S’agissant du montant des sommes détournées, il résulte des relevés de compte du couple pour la période du 6 au 8 février une somme totale de 15.735,36 euros, dont 5994,86 euros le 8 février.
La Société Générale sera donc condamnée à payer à Monsieur [J] [S] et Madame [Q] [P] épouse [S], la somme totale de 9 740,50 euros, comprenant les achats par carte bancaire et les retraits aux distributeurs frauduleux pour les 6 et 7 février. La somme sera assortie des intérêts au taux légal à compter du 10 février, date non contestée de la demande de remboursement.
II/ Sur la demande de dommages et intérêts pour préjudice moral
Monsieur [J] [S] et Madame [Q] [P] épouse [S] qui ne démontrent pas la mauvaise foi de la banque, qui a seulement fait valoir sa position, et ne justifient pas d’un préjudice distinct du retard de paiement, seront déboutés de leur demande au titre du préjudice moral.
III/ Sur les autres demandes
Sur les dépens
Aux termes de l’article 696 du code de procédure civile, la partie perdante est condamnée aux dépens de l’instance, à moins que le juge, par décision motivée, n’en mette la totalité ou une fraction à la charge d’une autre partie.
La société Générale, qui succombe à l’instance, sera condamnée aux dépens.
Sur les frais irrépétibles
Aux termes de l’article 700 du code de procédure civile, le juge condamne la partie tenue aux dépens ou qui perd son procès à payer à l’autre partie la somme qu’il détermine, au titre des frais exposés et non compris dans les dépens.
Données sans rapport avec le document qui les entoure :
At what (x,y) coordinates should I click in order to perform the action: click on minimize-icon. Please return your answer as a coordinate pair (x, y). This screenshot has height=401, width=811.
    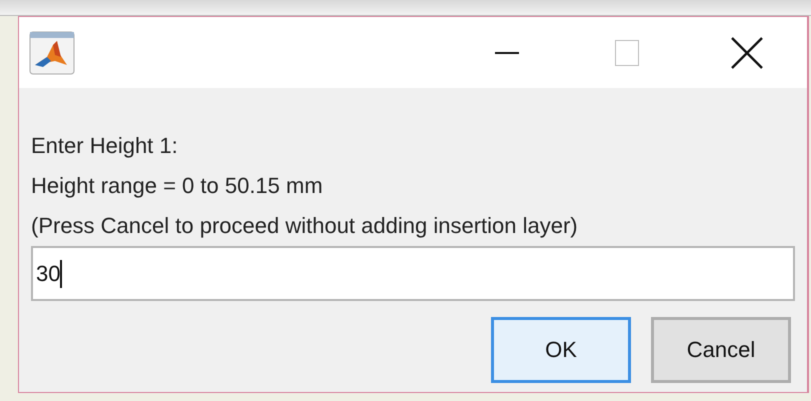
    Looking at the image, I should click on (507, 53).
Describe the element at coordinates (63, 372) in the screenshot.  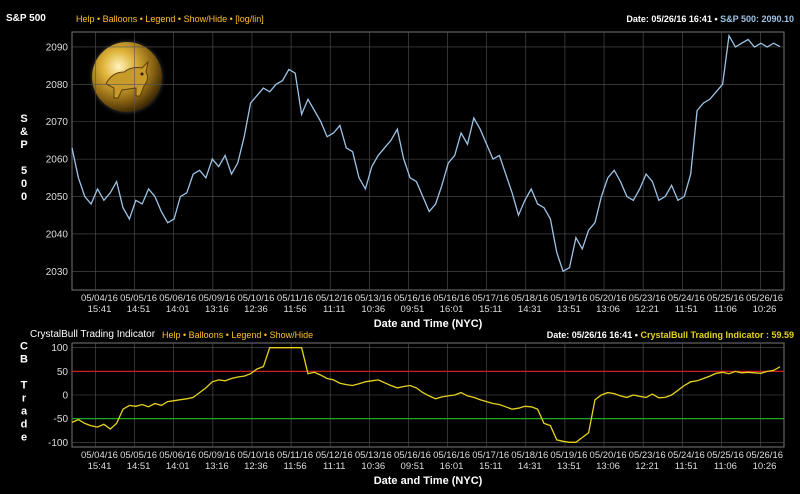
I see `y-tick-label: 50` at that location.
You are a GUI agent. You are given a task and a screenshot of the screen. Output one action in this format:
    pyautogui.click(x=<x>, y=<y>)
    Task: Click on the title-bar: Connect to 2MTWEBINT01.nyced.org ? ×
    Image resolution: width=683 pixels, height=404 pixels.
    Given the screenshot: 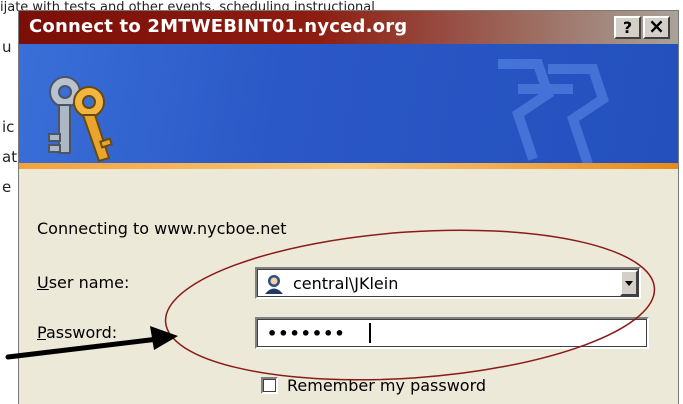 What is the action you would take?
    pyautogui.click(x=348, y=28)
    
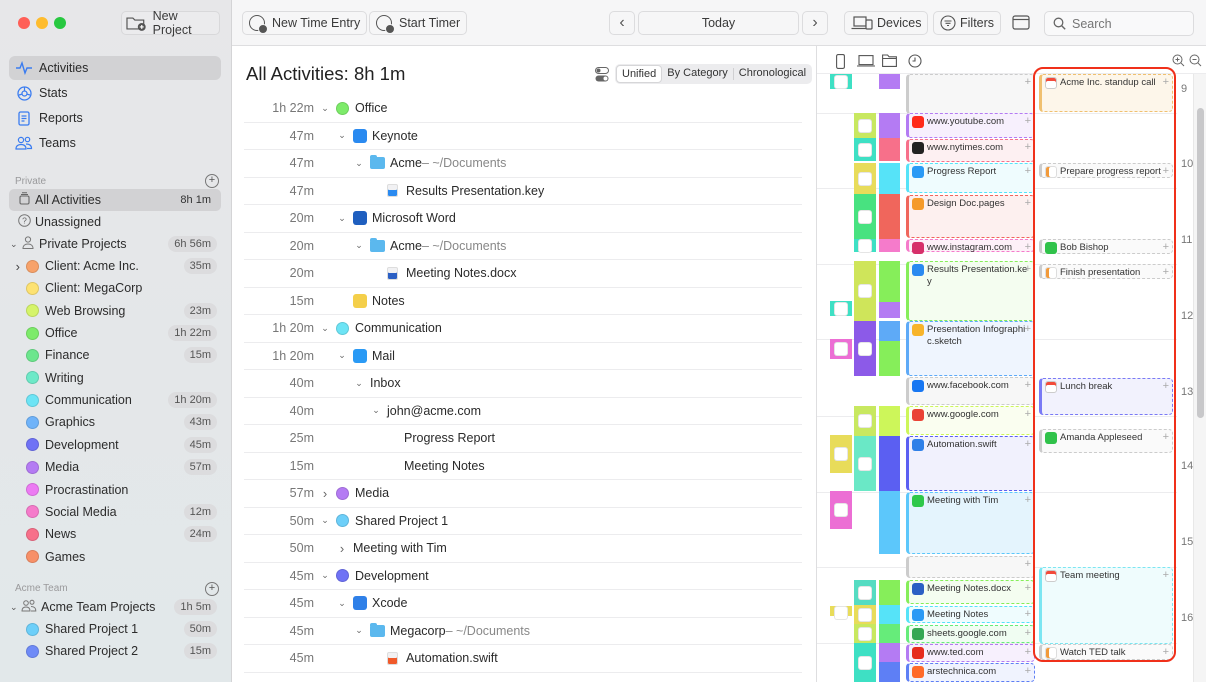  What do you see at coordinates (1119, 24) in the screenshot?
I see `search-field` at bounding box center [1119, 24].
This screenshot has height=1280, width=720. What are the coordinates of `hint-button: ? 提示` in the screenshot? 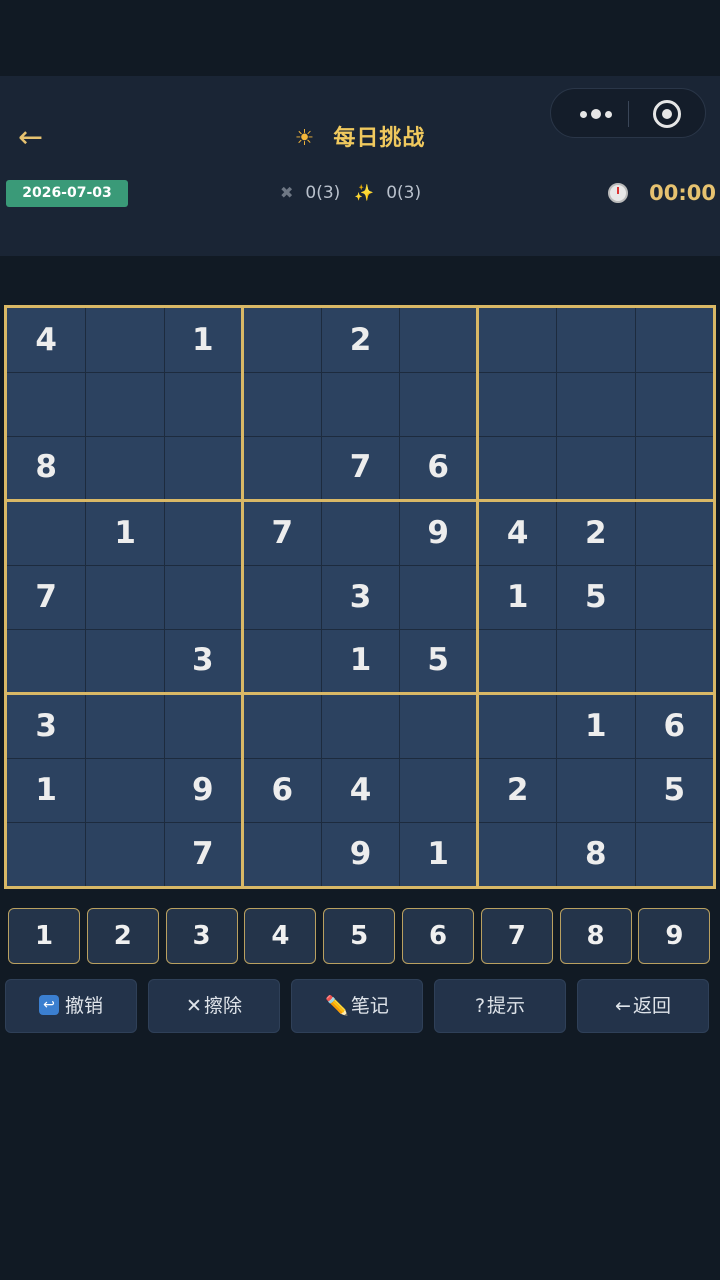 It's located at (500, 1006).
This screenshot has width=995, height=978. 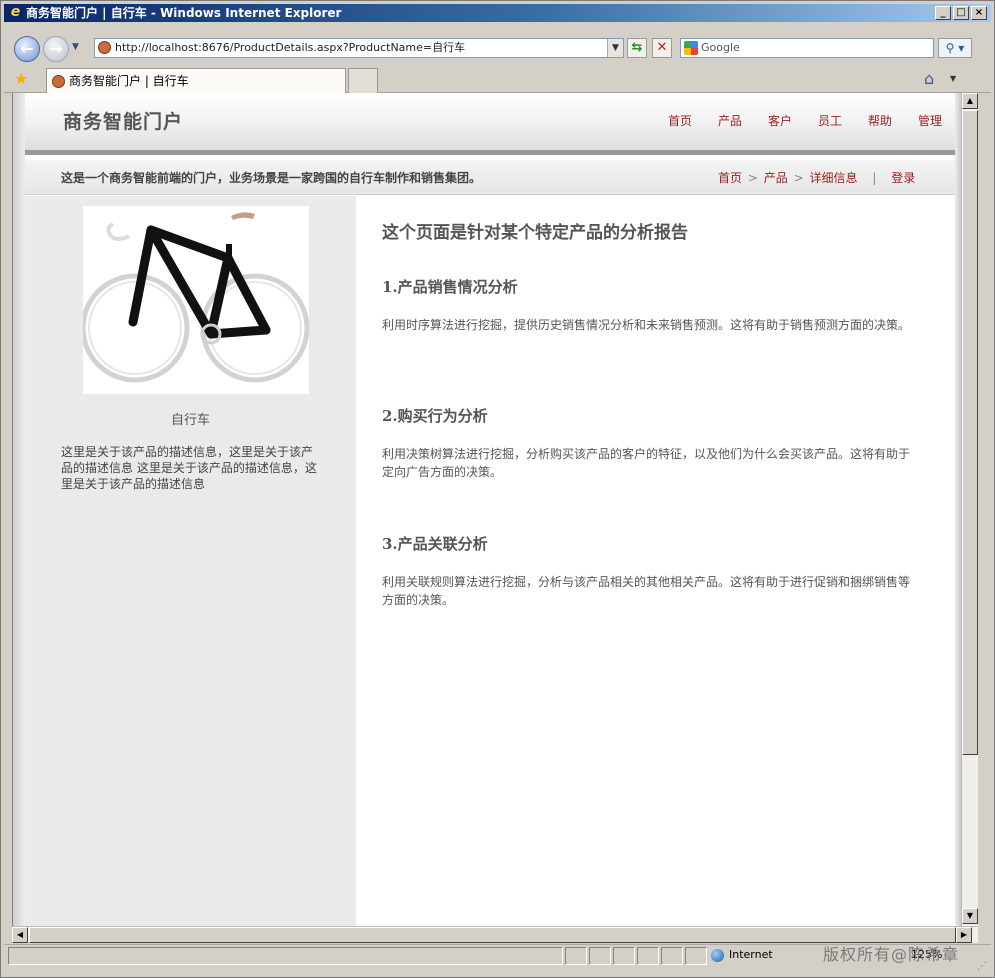 I want to click on status-text-cell, so click(x=286, y=956).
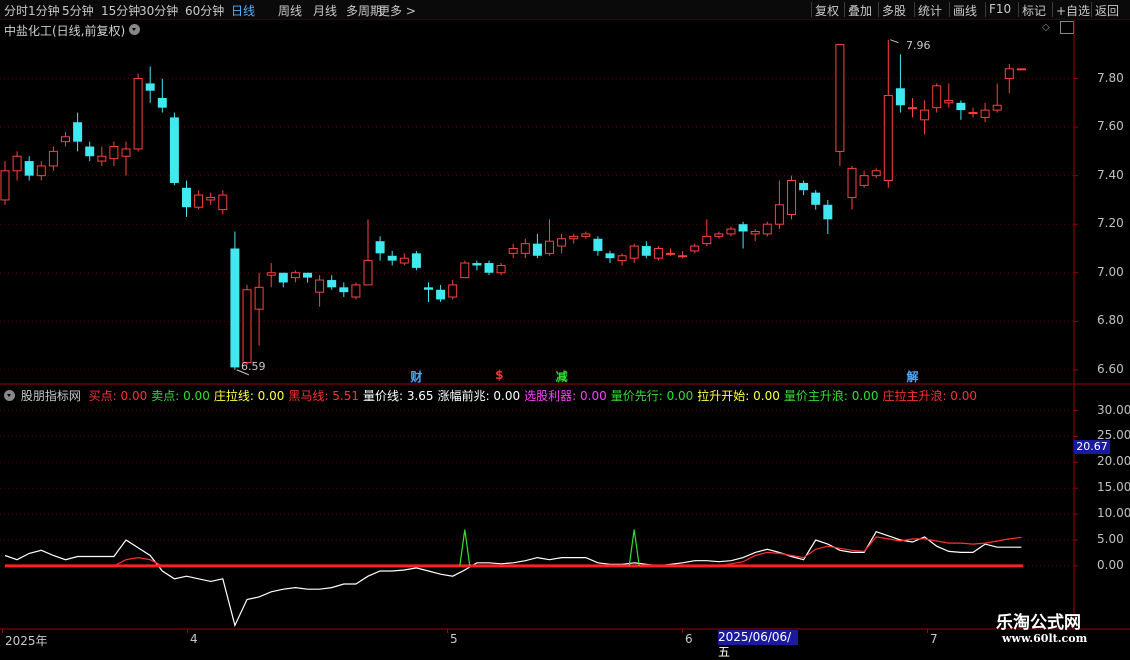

Dans tous les cas, le juge tient compte de l’équité ou de la situation économique de la partie condamnée. Il peut, même d’office, pour des raisons tirées des mêmes considérations, dire qu’il n’y a pas lieu à ces condamnations.
La SA Société Générale sera condamnée à payer à Monsieur [J] [S] et Madame [Q] [P] épouse [S], la somme de 1500 euros sur le fondement de l’article 700 du code de procédure civile.
Sur l’exécution provisoire
Aux termes de l’article 514 du code de procédure civile dans sa rédaction issue du décret n°2019-1333 du 11 décembre 2019 applicable à l’espèce, les décisions de première instance sont de droit exécutoires à titre provisoire à moins que la loi ou la décision rendue n’en dispose autrement.
En l’espèce, compte tenu de l’absence de motif dérogatoire, il est rappelé que la présente décision est exécutoire de plein droit par provision.
PAR CES MOTIFS
Le tribunal, statuant à juge unique, publiquement, en premier ressort et par jugement contradictoire :
Condamne la SA Société Générale à payer à Monsieur [J] [S] et Madame [Q] [P] épouse [S] la somme de 9 740,50 euros au titre de la fraude survenue entre les 06 et 08 février 2024, assortis des intérêts au taux légal à compter du 10 février 2024 ;
Déboute Monsieur [J] [S] et Madame [Q] [P] épouse [S] de leur demande de dommages et intérêts formée à l’encontre de la S.A. Société Générale,
Condamne la SA Société Générale aux entiers dépens,
Condamne la SA Société Générale à payer à Monsieur [J] [S] et Madame [Q] [P] épouse [S] la somme de 1.500 euros au titre des frais irrépétibles,
Déboute les parties de leurs demandes plus amples ou contraires,
Rappelle que l’exécution provisoire du présent jugement est de droit,
Prononce publiquement par mise à disposition du jugement au Greffe du tribunal judiciaire, les parties en ayant été préalablement avisées dans les conditions prévues par l’article 450 du code de procédure civile.